Quei segni sono qui, non tutti, non per importanza, raccolti, in semplici pagine, ma semplicemente adunati da un inatteso appello. Sono qui per coronare e recintare lo sforzo che Stefan Clarasanu ha profuso nell’immaginare, prima e realizzare, poi, una delle sue più belle ed espressive opere. La campana del terremoto.

Stefan non battezza le sue opere. Non vuole renderle schiave di un nome, di un titolo.
L’ho capito solamente adesso. Solo adesso ho compreso il perché di questa sua scelta.
Stefan ha ragione.
Così come ha avuto ragione a voler donare, a chi lo ha accolto, a chi o ha aiutato, a chi gli ha offerto dell’acqua fresca ed a chi, semplicemente, lo ha apprezzato come uno di loro, parte dei suoi disegni.

Questi sono frutto delle emozioni di un artista vero, concreto e maturo. Capaci di rendere omaggio alle cartilagini di una mano anziana, così come ad una palma costretta in un piccolo giardino.

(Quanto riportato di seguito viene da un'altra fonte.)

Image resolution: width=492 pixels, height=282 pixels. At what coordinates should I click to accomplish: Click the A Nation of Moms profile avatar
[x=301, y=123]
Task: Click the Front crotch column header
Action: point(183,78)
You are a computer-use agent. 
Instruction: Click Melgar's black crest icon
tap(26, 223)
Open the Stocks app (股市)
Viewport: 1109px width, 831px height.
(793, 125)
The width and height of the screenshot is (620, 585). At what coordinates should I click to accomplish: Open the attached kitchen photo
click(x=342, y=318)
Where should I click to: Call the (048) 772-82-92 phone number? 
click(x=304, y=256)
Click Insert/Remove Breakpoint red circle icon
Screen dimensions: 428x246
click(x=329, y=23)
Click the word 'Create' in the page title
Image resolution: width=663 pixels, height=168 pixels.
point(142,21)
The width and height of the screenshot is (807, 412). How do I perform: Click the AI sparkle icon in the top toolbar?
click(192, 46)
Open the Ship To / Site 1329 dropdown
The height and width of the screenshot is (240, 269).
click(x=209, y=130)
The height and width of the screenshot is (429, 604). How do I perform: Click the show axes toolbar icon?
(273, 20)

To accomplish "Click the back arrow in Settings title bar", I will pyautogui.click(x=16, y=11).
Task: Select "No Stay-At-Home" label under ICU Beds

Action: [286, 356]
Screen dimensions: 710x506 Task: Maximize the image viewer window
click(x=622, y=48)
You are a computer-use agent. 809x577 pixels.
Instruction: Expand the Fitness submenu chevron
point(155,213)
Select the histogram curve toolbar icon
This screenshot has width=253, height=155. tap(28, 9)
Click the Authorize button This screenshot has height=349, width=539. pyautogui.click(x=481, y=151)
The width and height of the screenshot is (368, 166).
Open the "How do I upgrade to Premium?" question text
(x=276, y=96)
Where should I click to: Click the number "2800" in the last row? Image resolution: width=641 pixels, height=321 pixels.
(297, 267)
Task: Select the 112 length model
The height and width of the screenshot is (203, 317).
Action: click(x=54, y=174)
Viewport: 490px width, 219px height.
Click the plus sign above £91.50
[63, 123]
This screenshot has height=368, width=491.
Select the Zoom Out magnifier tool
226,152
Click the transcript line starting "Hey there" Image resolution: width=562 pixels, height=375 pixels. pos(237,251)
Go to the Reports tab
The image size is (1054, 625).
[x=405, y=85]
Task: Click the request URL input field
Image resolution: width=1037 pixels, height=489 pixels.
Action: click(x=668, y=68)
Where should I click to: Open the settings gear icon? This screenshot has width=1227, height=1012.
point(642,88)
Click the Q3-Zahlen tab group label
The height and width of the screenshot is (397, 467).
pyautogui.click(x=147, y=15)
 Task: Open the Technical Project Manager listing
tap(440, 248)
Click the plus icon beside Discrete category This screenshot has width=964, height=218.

Disegni che, altro non sono, che opere d’arte, di un’arte che s’è maturata alimentandosi di difficoltà, senza cadere nel compromesso della logica dell’affare.
Che è cresciuta nel rispetto dei valori e dei principi che lo hanno fatto crescere. Diventare un uomo artista privo di legami e di obbligazioni, libero di dire e fare, oltre che di pensare, liberamente.
Forte, capace di modellare il marmo passando per l’andesite e sostando, incidentalmente, su altri segni, in attesa di divorare il mostro.

Sincero, come lo sono i segni che escono dalla “mia” pancia, dice. Fiero delle sue opere d’arte così come delle sue scarpe, delle altre opere d’arte che, al pari delle sue idee, colleziona e coccola.

Tenace come quando con la sua voce, ripeteva, con vigore e modulata forza, il nome di un nuovo vino, casualmente scoperto, definitivamente adottato. Tenace e forte nei colpi del suo martello capace di seguire le idee della sua mente, sia esso brandito sulla tenace andesite che sul fragile marmo, lasciando profonde emozioni sui suoi splendidi legni, anch’essi epressione unica anche di rinascite di anime vegetali a lungo dimenticate in aque fangose..

Polvere, sudore, fatica, essenze per coltivare la gioia di avere creato, unica tra mille unici, un’altra vera ragione per apprezzare il suo stile, la sua persona e la sua arte.

Qui, tra queste pagine, non sono le parole l’elogio all’artista, bensì le sue stesse linee, i suoi stessi segni, che, ora più che mai, hanno raggiunto i cuore e la mente di gente che, solamente qualche mese orsono, non avrebbe mai nemmeno immaginato di conoscere.

Potenza dell’arte, di quella vera, potenza di un uomo capace di esprimere le sue passioni e creditore di rispetto, anche da parte della vita.